September 2–October 19, 2014
Opening: September 12, 4–8pm
Reed College
3203 SE Woodstock Blvd.
Portland, Oregon 97202
Free and open to the public
Stacy is curated by Stephanie Snyder and Wynne Greenwood, and is part of the Portland Institute for Contemporary Art’s 2014 Time-Based Art Festival.
Wynne Greenwood transforms the Cooley Gallery into a studio and performance space in order to re-engage her groundbreaking art band Tracy + the Plastics in relationship to her most recent experimental video, installation, and object-based work. Over the past year Greenwood has re-created each of Tracy’s performances—completing this archival rebirth while in residence at the Cooley. Stacy nurtures Tracy + the Plastics into contact and conversation with its own future, creating a queering space of intimacy, humor, and hope.
Tracy + the Plastics presents an expansive vision of public and private identity in which Greenwood performs live, as Tracy, with her two projected collaborators: Greenwood performing as Nikki (on keyboards) and Cola (on drums). The three women sing, banter, and chat—unfolding their relationship across seductively electric gaps of meaning through music and conversation, and gesture and inaction. In Greenwood’s words: “When an individual in a marginalized group talks to a recorded image of themselves it empowers the individual to open the door to the understanding and celebration that she/he/they can be deliberate.” Similarly, Greenwood’s most recent installations incorporate video and object-based works to create spaces of symbolic encounter.
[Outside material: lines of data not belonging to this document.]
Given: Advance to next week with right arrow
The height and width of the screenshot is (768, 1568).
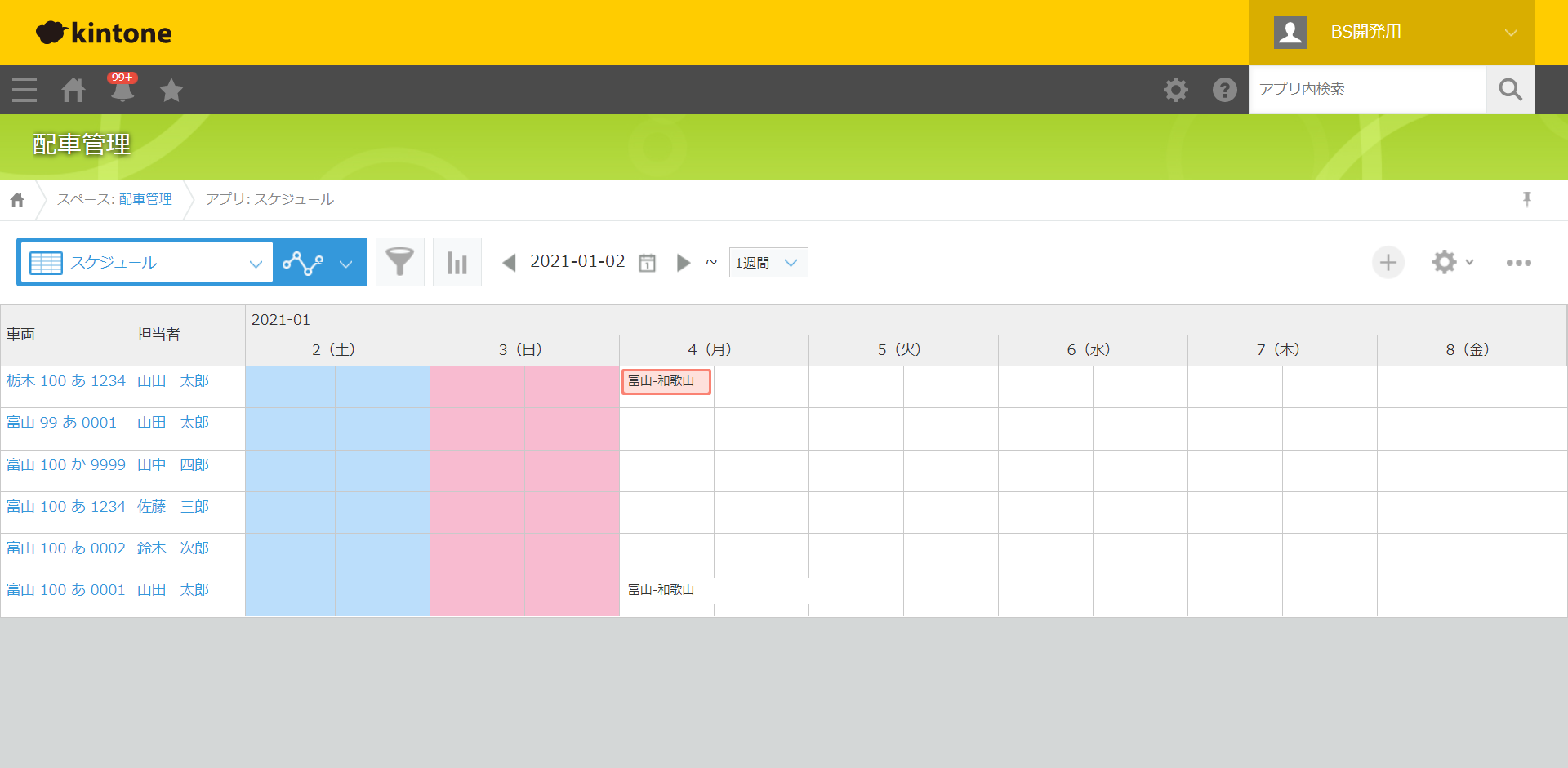Looking at the screenshot, I should [684, 263].
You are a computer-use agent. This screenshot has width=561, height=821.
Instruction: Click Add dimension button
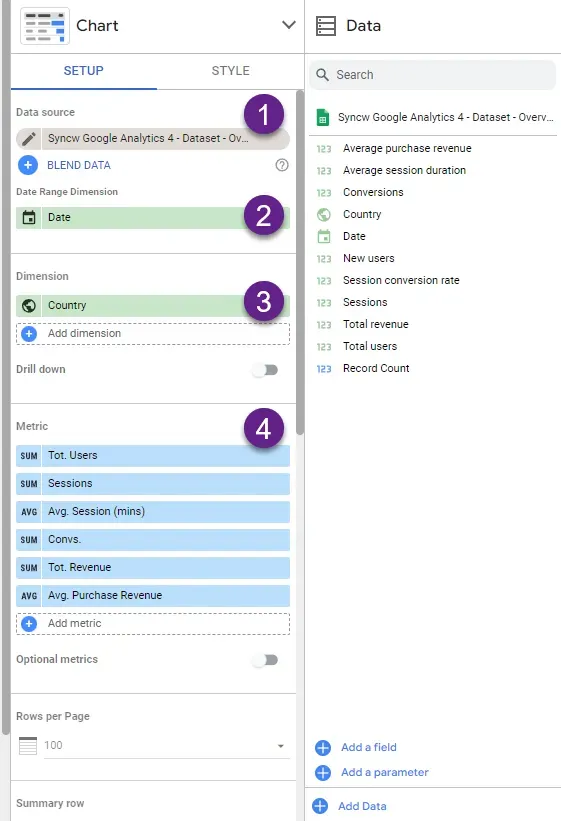[153, 334]
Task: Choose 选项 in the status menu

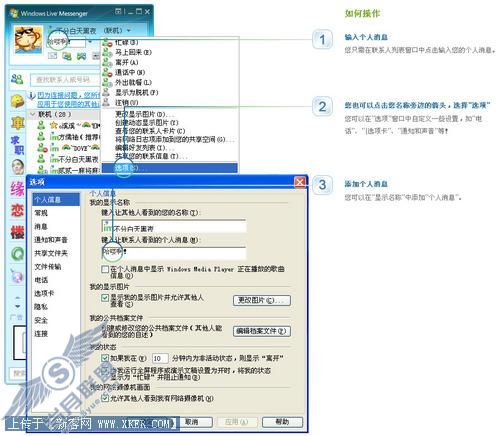Action: (170, 168)
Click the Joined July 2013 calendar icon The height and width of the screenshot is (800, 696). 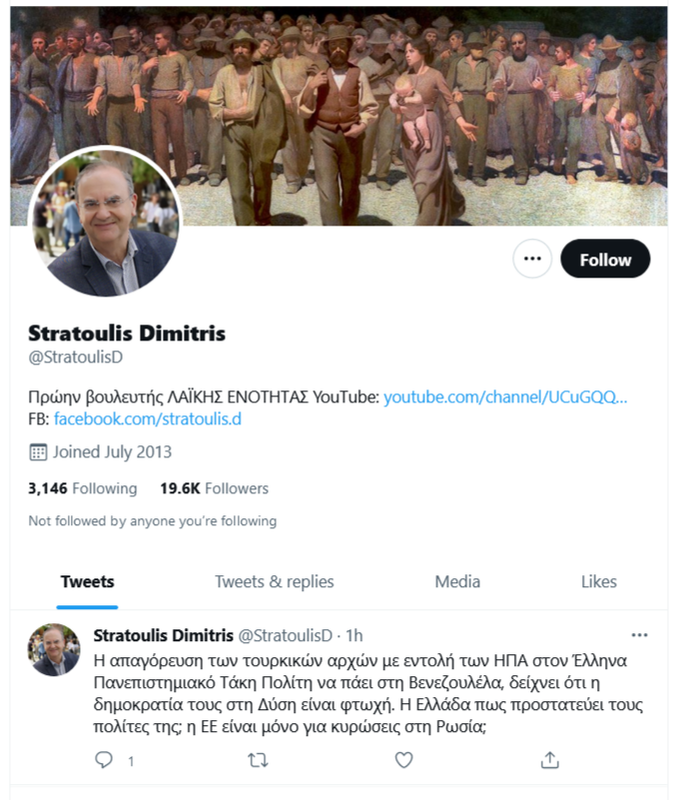tap(38, 452)
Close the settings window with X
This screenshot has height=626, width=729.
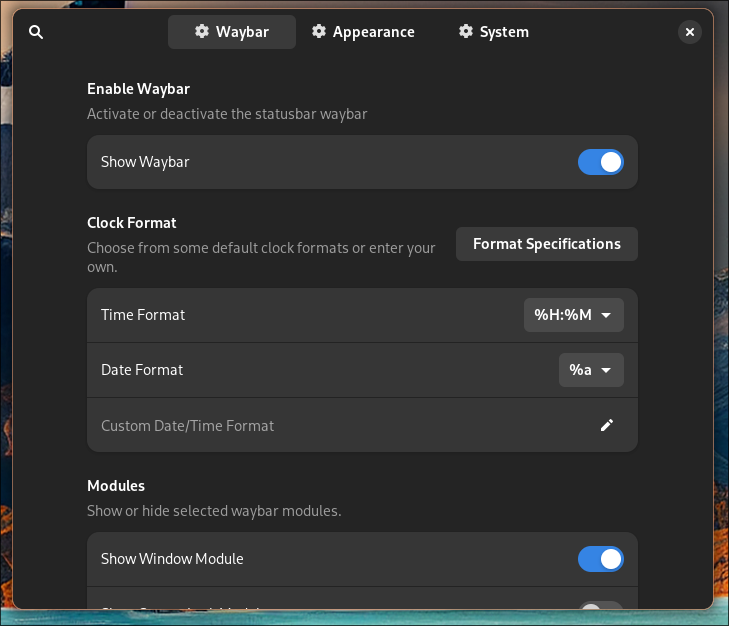(x=690, y=32)
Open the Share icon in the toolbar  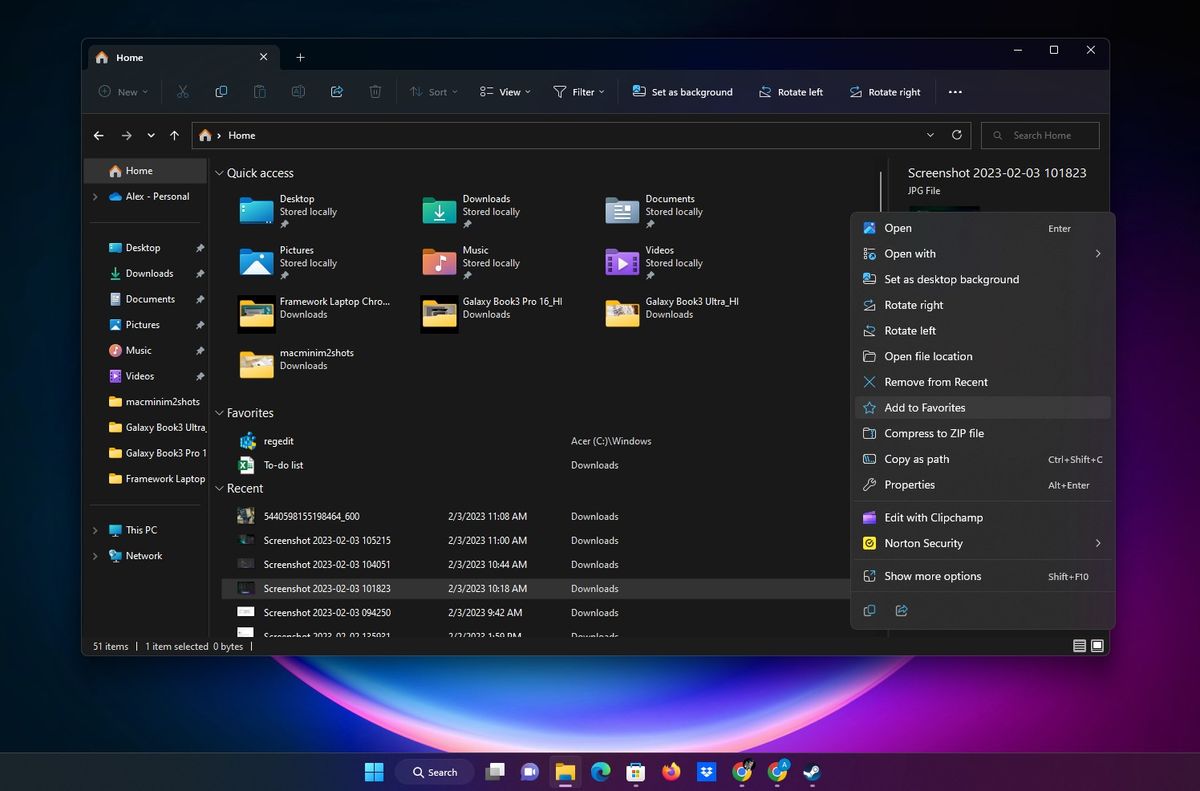(x=336, y=91)
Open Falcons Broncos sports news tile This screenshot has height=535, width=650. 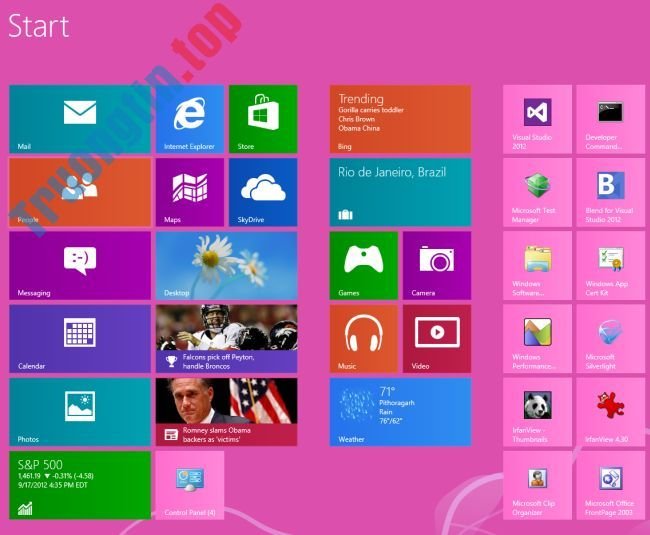tap(226, 338)
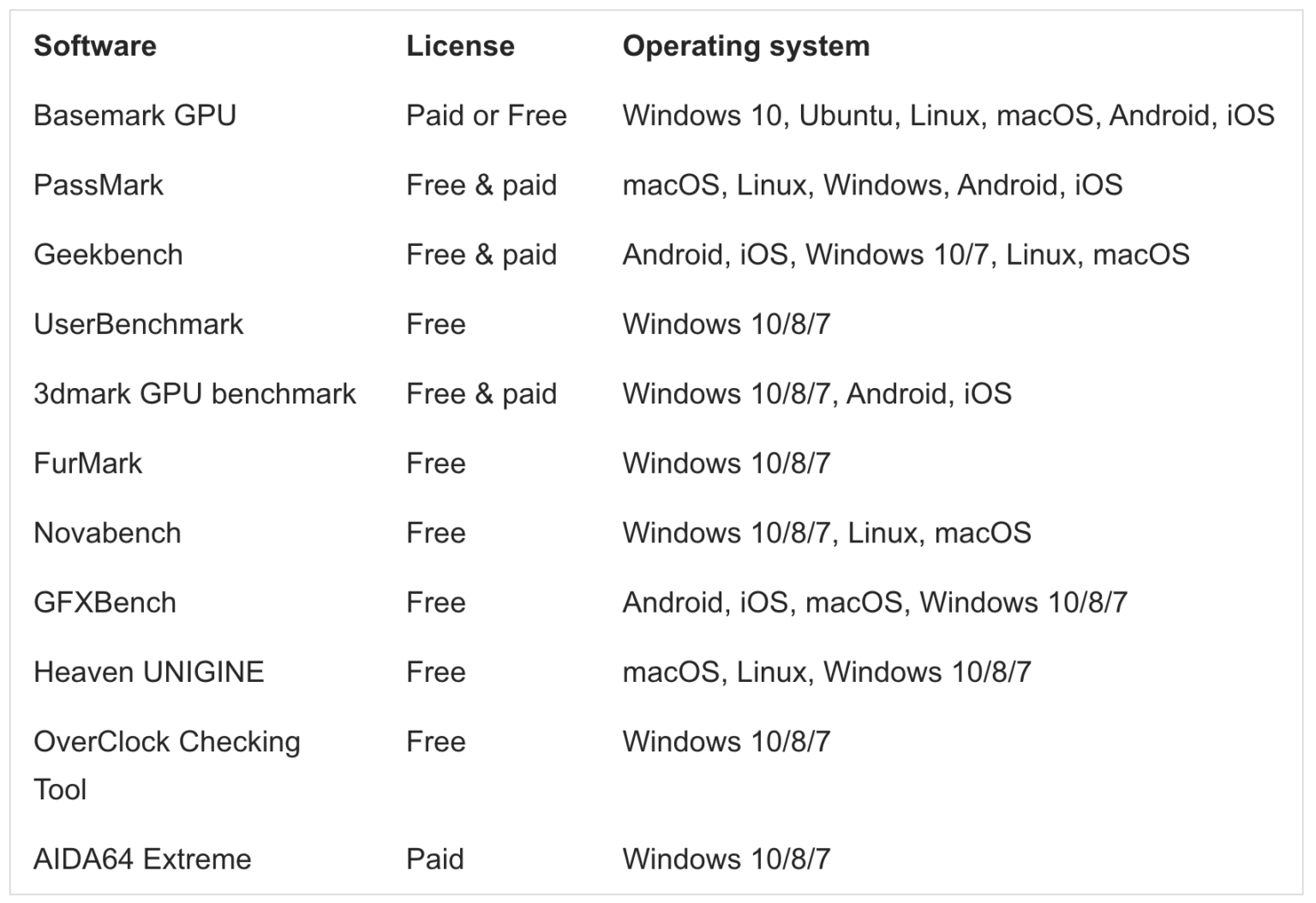Viewport: 1316px width, 903px height.
Task: Select the Basemark GPU software name
Action: (x=135, y=116)
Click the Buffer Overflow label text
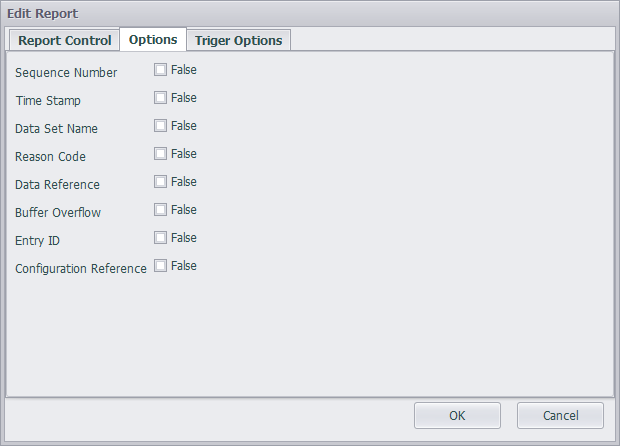Viewport: 620px width, 446px height. coord(58,213)
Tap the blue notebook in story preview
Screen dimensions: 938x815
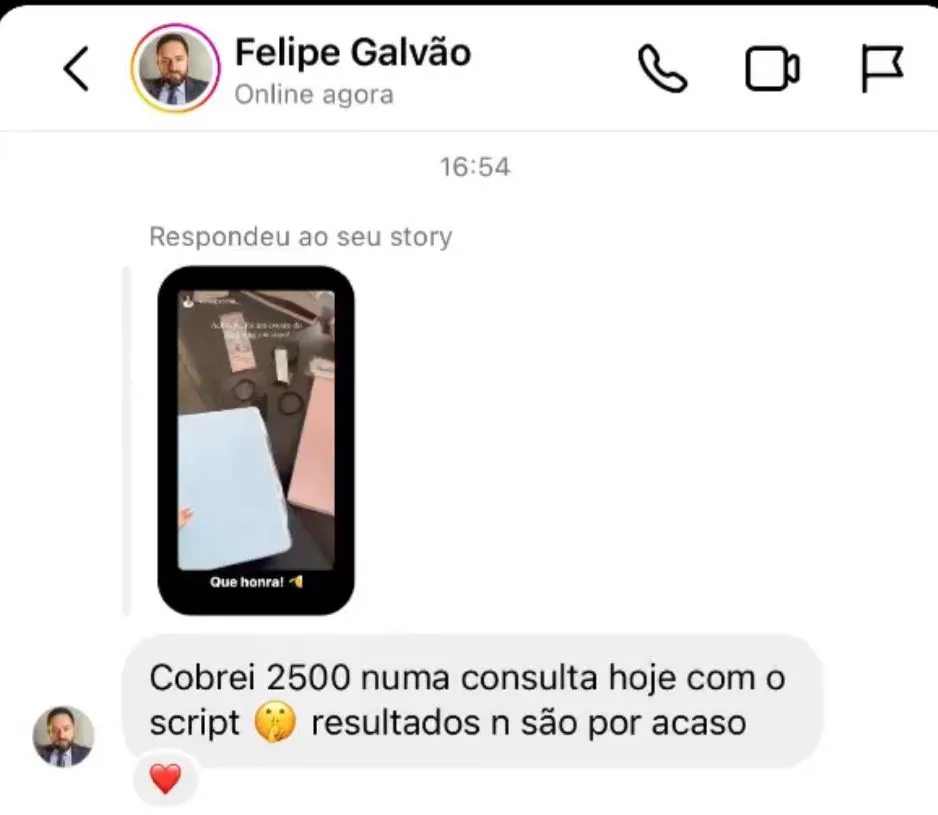click(x=234, y=488)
Stacy‘s world is one of seductively open and tangled inclusiveness, echoing the words of queer theorist Lauren Berlant: “If we understand that everything we do is going to be flawed and awkward and slapstick, we have a better chance at surviving our disappointments on behalf of a political goal. I think it’s the job of writers and critics and artists and everyone to create better objects for better fantasies—which is to say, objects that offer the possibility of less cruel-optimistic relations.” Stacy seeks to dwell beyond the survival of disappointment, even, embracing awkwardness and failure as strategies for imagining, forming, and reaching toward collective personal and political goals.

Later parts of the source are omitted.